> _Problem details_: Your answer should hold every line of the records below that contains the string "agent".

> _Material provided_:
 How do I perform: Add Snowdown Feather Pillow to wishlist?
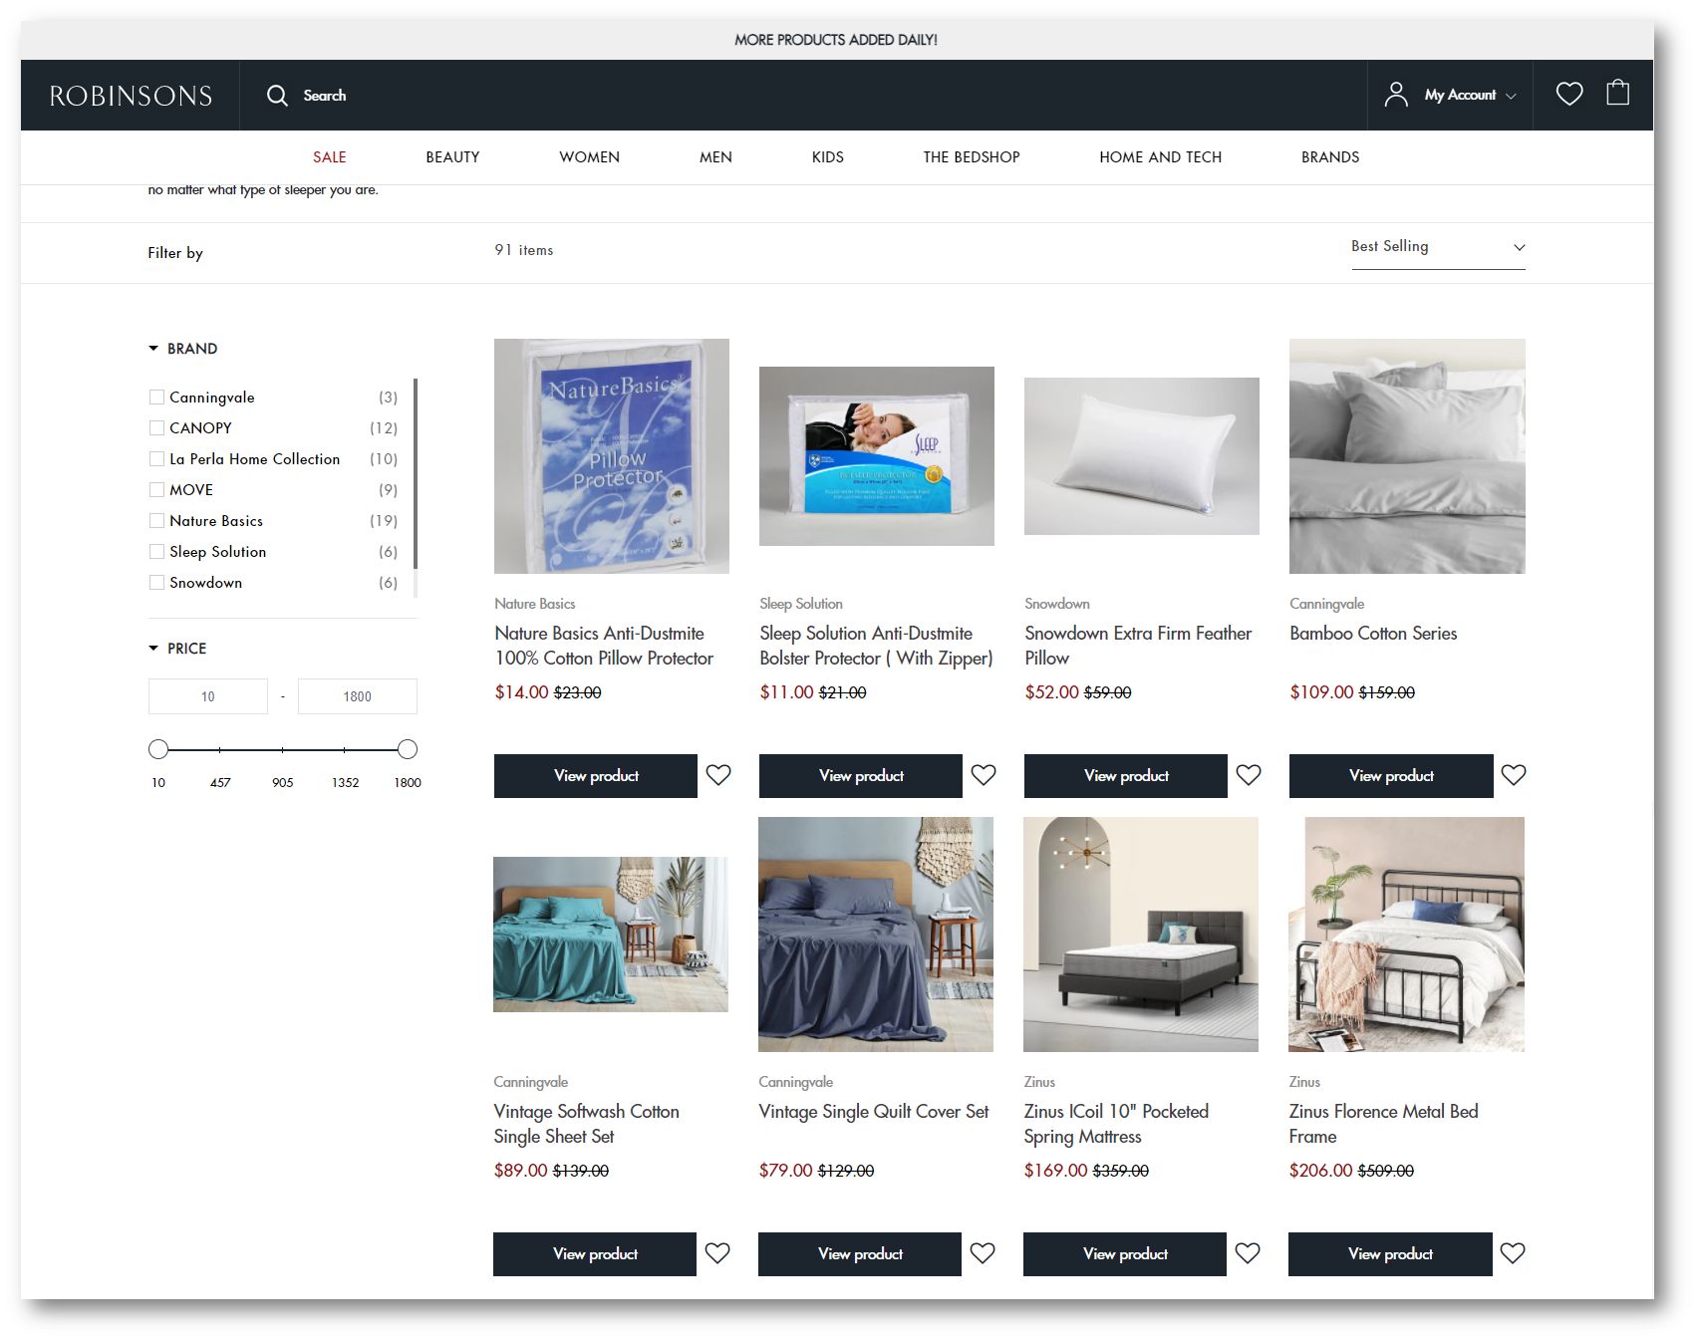(1249, 775)
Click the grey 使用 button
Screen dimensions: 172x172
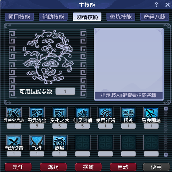click(156, 167)
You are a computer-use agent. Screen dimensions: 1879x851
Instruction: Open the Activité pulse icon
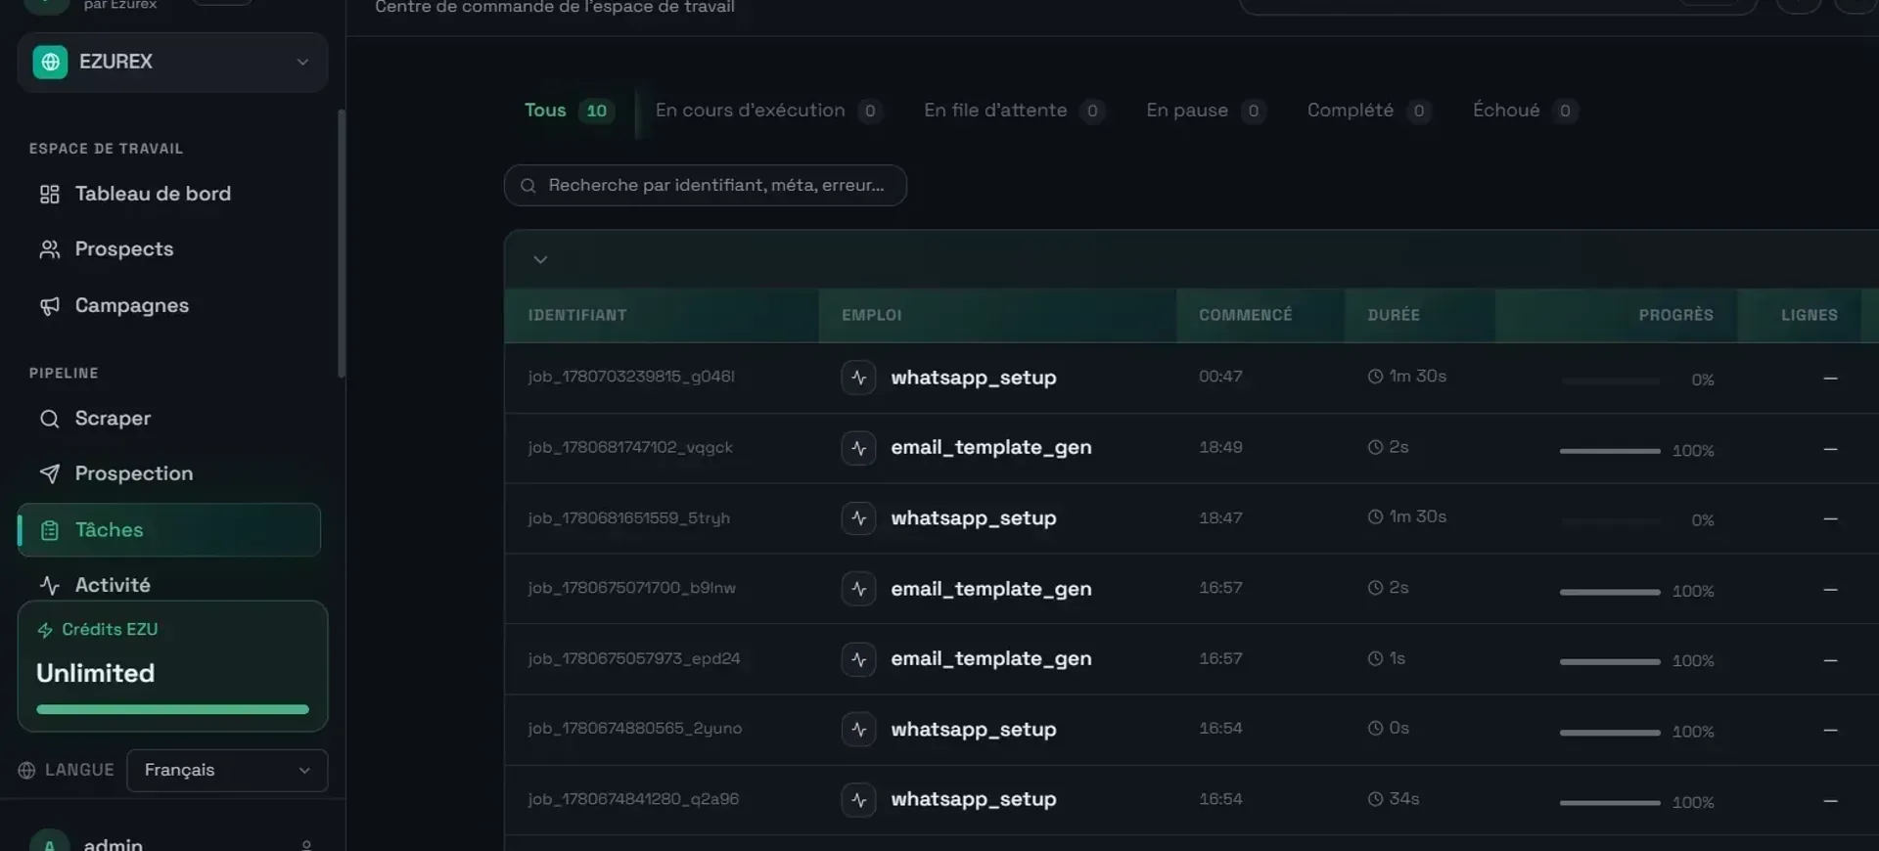pos(49,585)
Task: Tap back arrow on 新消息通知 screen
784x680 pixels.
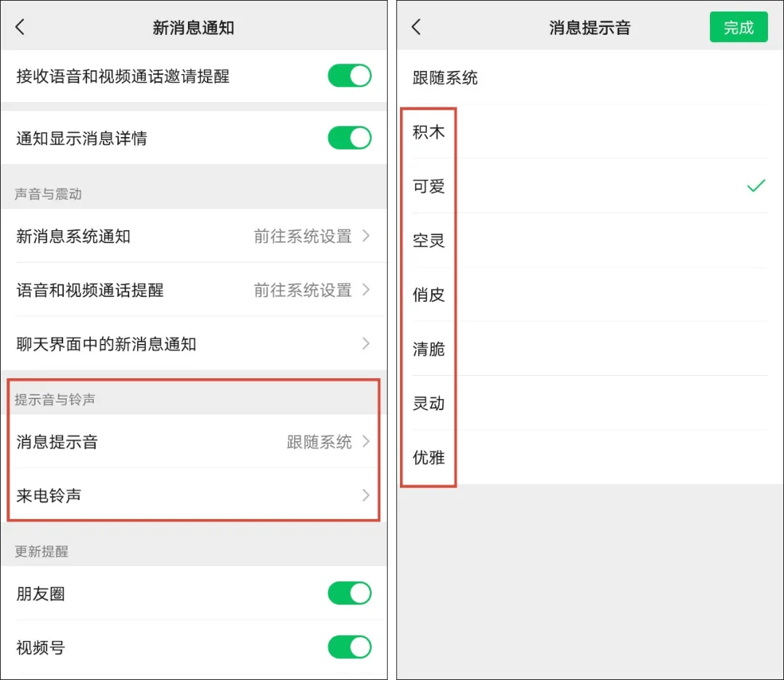Action: pyautogui.click(x=20, y=28)
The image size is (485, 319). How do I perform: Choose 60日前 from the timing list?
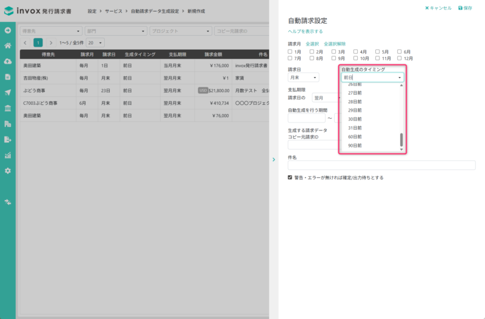click(x=355, y=137)

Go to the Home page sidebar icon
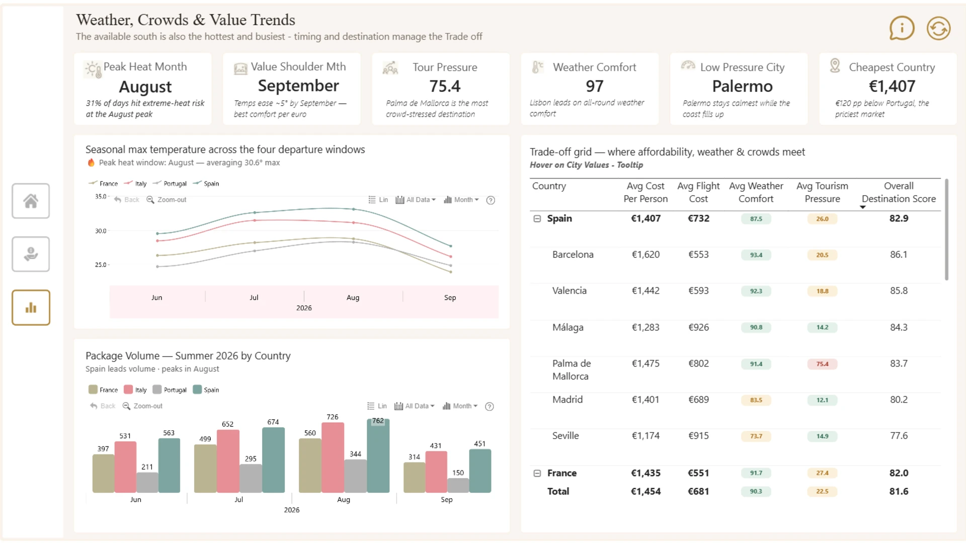(x=31, y=201)
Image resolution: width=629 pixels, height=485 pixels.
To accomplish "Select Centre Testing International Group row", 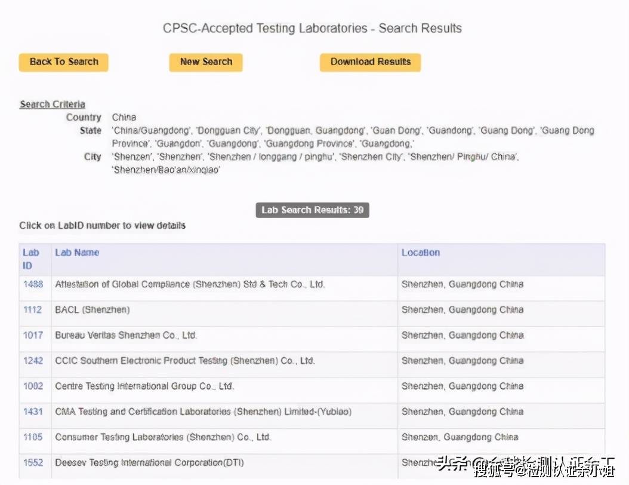I will 144,386.

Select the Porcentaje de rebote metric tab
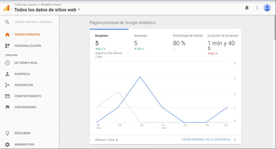point(188,36)
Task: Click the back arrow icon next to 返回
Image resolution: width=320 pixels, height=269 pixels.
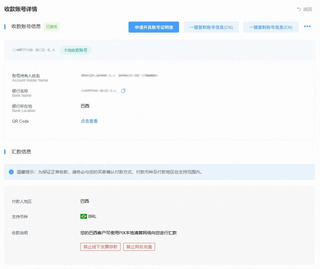Action: click(x=298, y=9)
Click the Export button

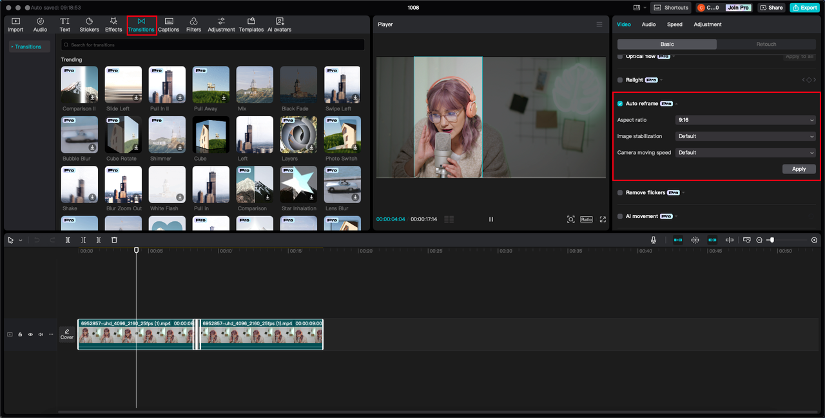(x=804, y=8)
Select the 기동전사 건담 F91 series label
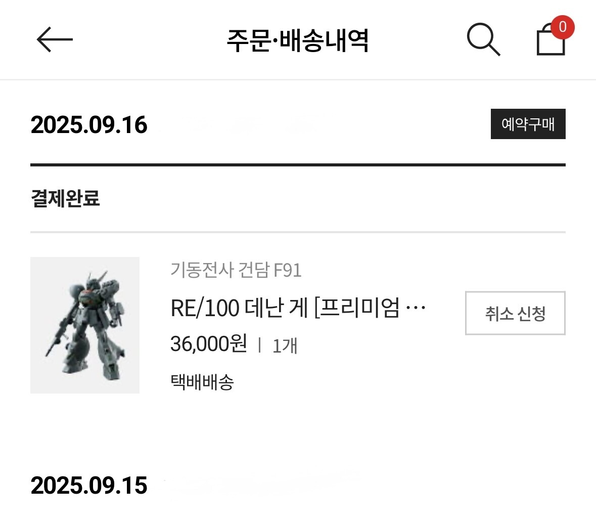The image size is (596, 520). point(236,270)
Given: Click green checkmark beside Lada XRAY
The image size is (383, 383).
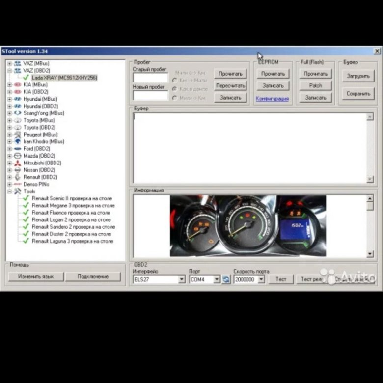Looking at the screenshot, I should [x=26, y=78].
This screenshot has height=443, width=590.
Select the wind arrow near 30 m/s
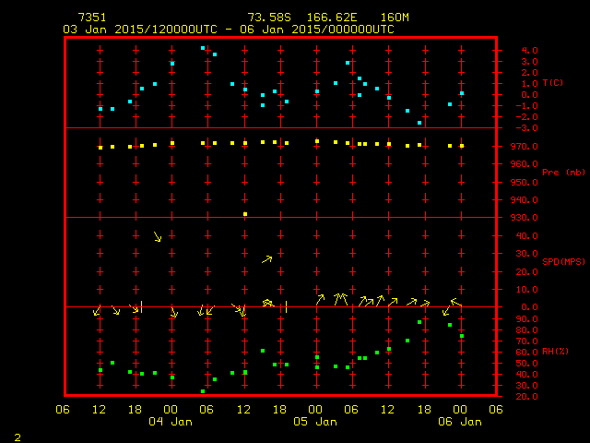tap(267, 259)
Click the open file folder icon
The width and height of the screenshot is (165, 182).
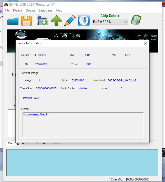pyautogui.click(x=13, y=20)
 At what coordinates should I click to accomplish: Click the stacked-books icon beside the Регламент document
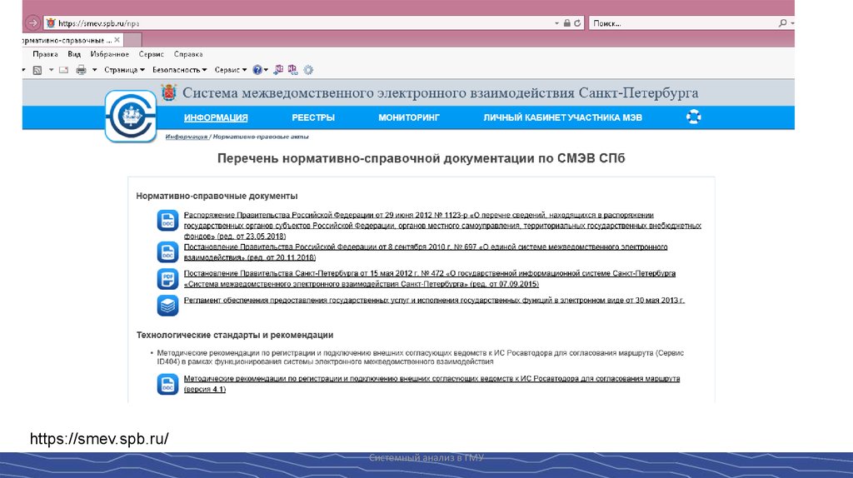(167, 305)
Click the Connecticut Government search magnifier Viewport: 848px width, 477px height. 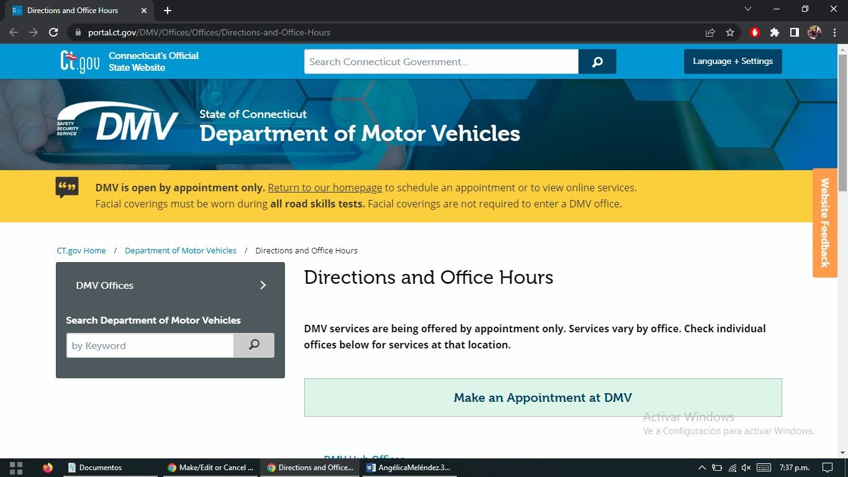(597, 61)
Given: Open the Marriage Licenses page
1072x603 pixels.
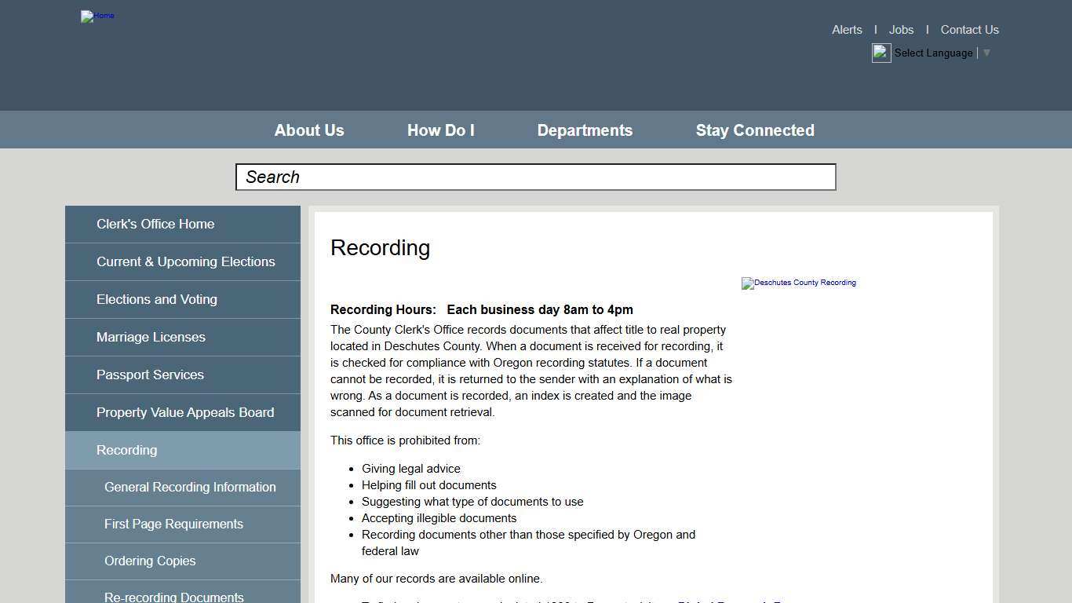Looking at the screenshot, I should [151, 338].
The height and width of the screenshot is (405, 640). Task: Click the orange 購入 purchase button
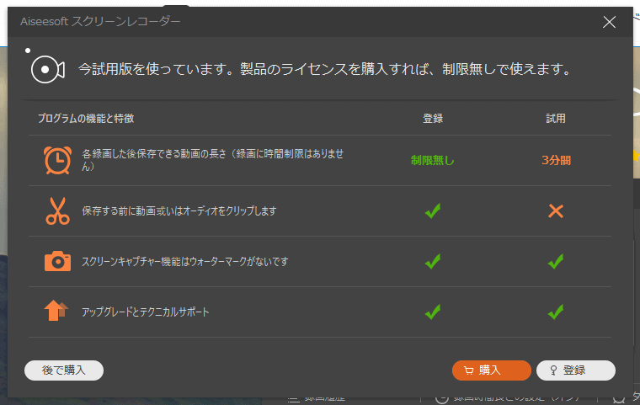[491, 370]
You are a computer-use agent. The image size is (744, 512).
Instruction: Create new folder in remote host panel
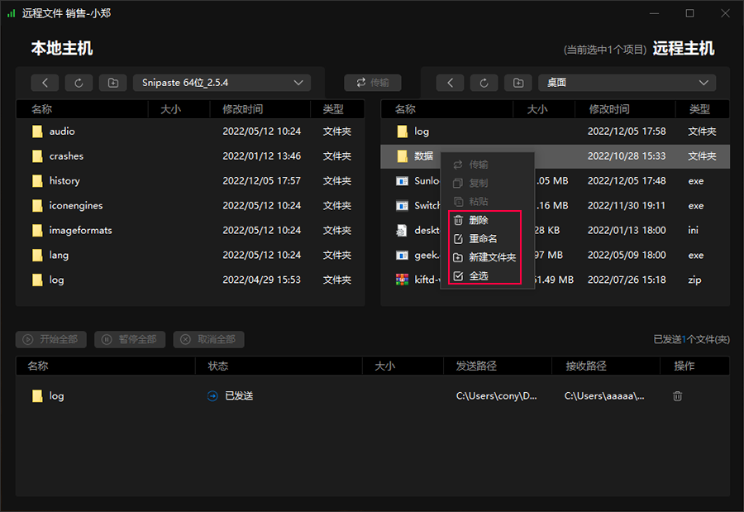pos(517,83)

> _Expected answer_:
You are a computer-use agent. Screen dimensions: 1879x851
You are a computer-use agent. The image size is (744, 512).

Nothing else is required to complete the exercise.